[WHAT THE TASK ASKS]: Go to the line below containing "RoxyBrowser (236, 2500)" and print exactly from there through the line containing "工具 (341, 13)", both included. Print nothing else.

[MATERIAL FOR THE TASK]:
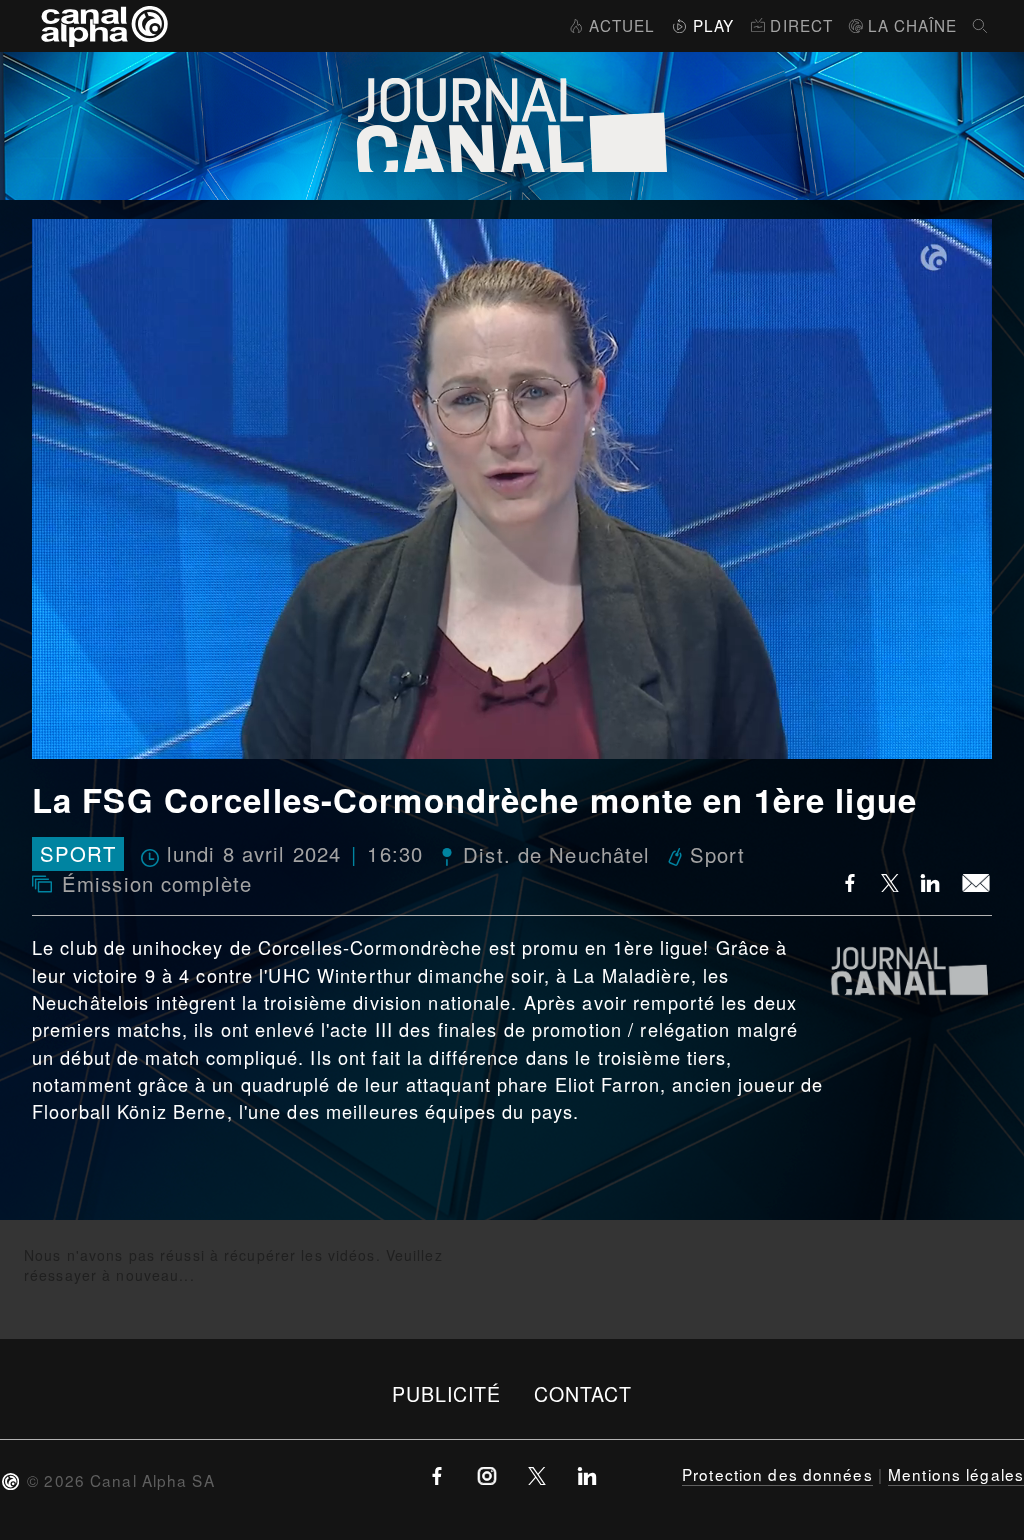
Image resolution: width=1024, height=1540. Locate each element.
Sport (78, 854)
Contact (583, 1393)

* * *

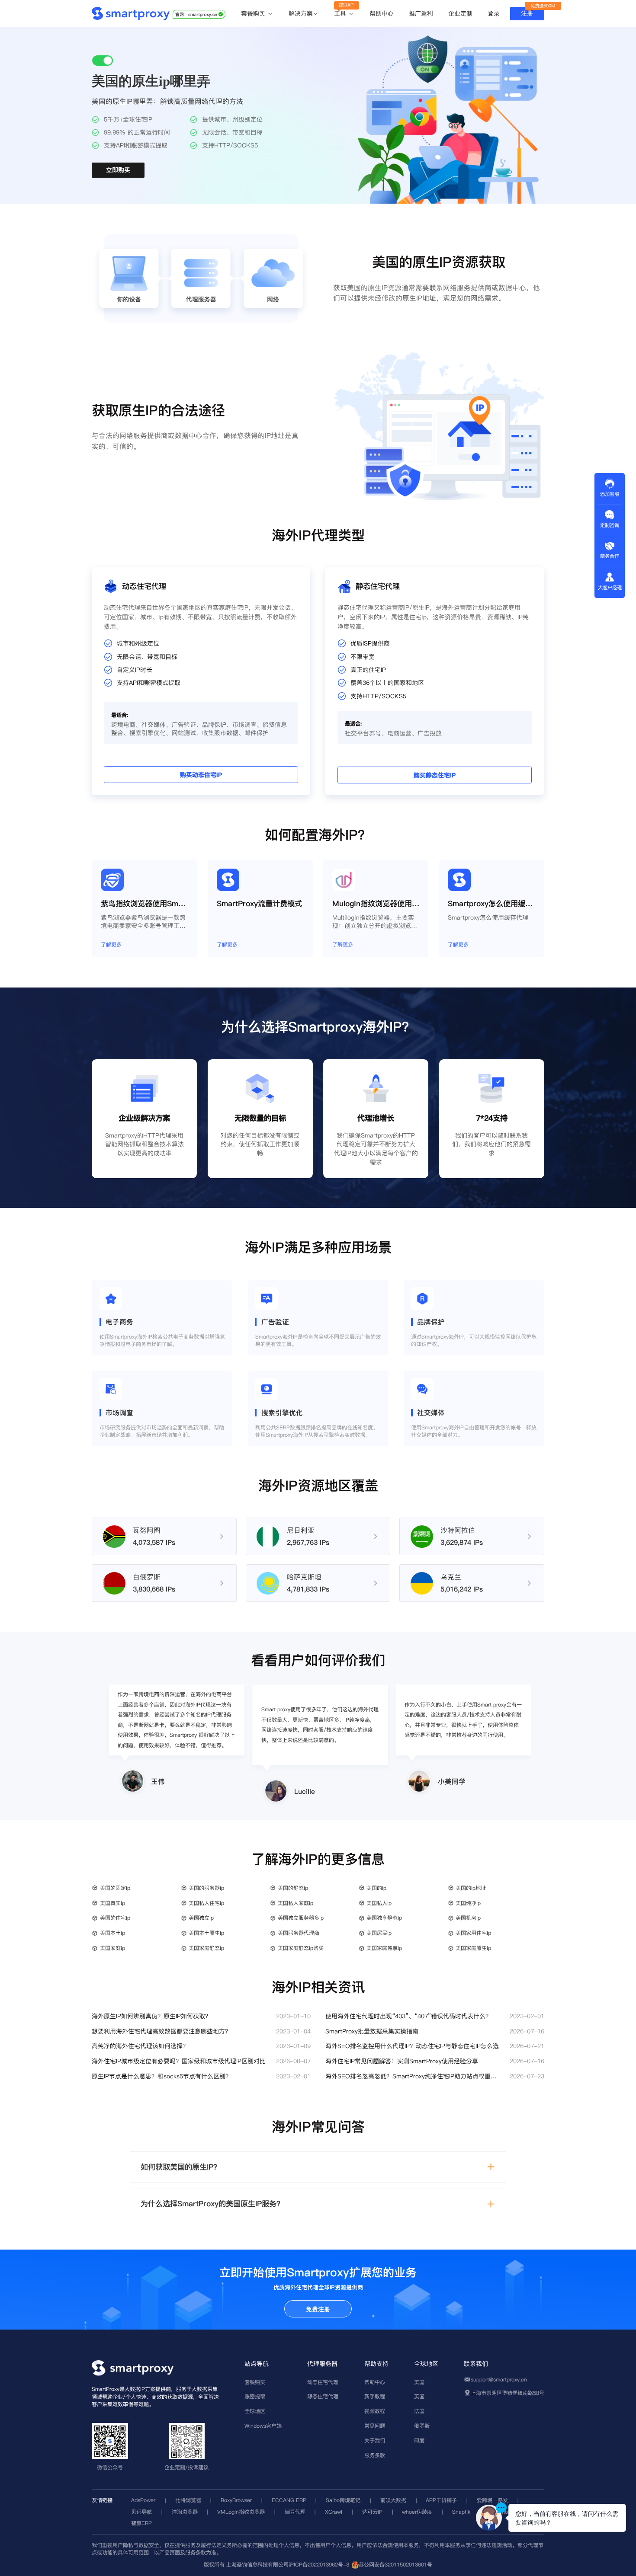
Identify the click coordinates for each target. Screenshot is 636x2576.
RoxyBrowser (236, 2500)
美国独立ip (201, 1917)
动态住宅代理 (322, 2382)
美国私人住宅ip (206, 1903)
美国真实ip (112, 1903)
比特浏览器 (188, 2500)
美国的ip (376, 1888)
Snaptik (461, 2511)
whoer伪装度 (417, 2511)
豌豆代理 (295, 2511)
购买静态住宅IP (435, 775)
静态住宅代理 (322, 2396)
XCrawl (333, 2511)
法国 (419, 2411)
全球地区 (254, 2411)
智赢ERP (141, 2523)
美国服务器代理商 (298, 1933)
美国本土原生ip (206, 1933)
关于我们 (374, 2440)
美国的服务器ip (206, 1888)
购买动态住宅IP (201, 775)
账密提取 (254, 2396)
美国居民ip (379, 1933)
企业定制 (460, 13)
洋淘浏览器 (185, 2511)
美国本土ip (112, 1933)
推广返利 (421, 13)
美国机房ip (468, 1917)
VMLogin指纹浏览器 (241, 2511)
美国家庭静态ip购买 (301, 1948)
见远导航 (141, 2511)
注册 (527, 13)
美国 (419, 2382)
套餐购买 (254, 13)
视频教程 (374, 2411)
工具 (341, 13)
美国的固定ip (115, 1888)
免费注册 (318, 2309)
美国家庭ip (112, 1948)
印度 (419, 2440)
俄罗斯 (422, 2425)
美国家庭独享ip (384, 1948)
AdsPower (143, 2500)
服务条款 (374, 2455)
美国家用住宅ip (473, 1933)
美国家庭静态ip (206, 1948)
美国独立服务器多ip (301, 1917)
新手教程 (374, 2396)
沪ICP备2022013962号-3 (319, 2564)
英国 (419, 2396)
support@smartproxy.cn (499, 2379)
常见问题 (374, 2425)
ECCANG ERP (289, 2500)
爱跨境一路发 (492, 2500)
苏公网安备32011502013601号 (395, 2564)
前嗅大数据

[RESULT]:
RoxyBrowser (236, 2500)
美国独立ip (201, 1917)
动态住宅代理 (322, 2382)
美国私人住宅ip (206, 1903)
美国真实ip (112, 1903)
比特浏览器 (188, 2500)
美国的ip (376, 1888)
Snaptik (461, 2511)
whoer伪装度 (417, 2511)
豌豆代理 (295, 2511)
购买静态住宅IP (435, 775)
静态住宅代理 (322, 2396)
XCrawl (333, 2511)
法国 (419, 2411)
全球地区 (254, 2411)
智赢ERP (141, 2523)
美国服务器代理商 (298, 1933)
美国本土原生ip (206, 1933)
关于我们 (374, 2440)
美国的服务器ip (206, 1888)
购买动态住宅IP (201, 775)
账密提取 (254, 2396)
美国居民ip (379, 1933)
企业定制 (460, 13)
洋淘浏览器 (185, 2511)
美国本土ip (112, 1933)
推广返利 (421, 13)
美国机房ip (468, 1917)
VMLogin指纹浏览器 (241, 2511)
美国家庭静态ip购买 (301, 1948)
见远导航 (141, 2511)
注册 (527, 13)
美国 (419, 2382)
套餐购买 (254, 13)
视频教程 (374, 2411)
工具 (341, 13)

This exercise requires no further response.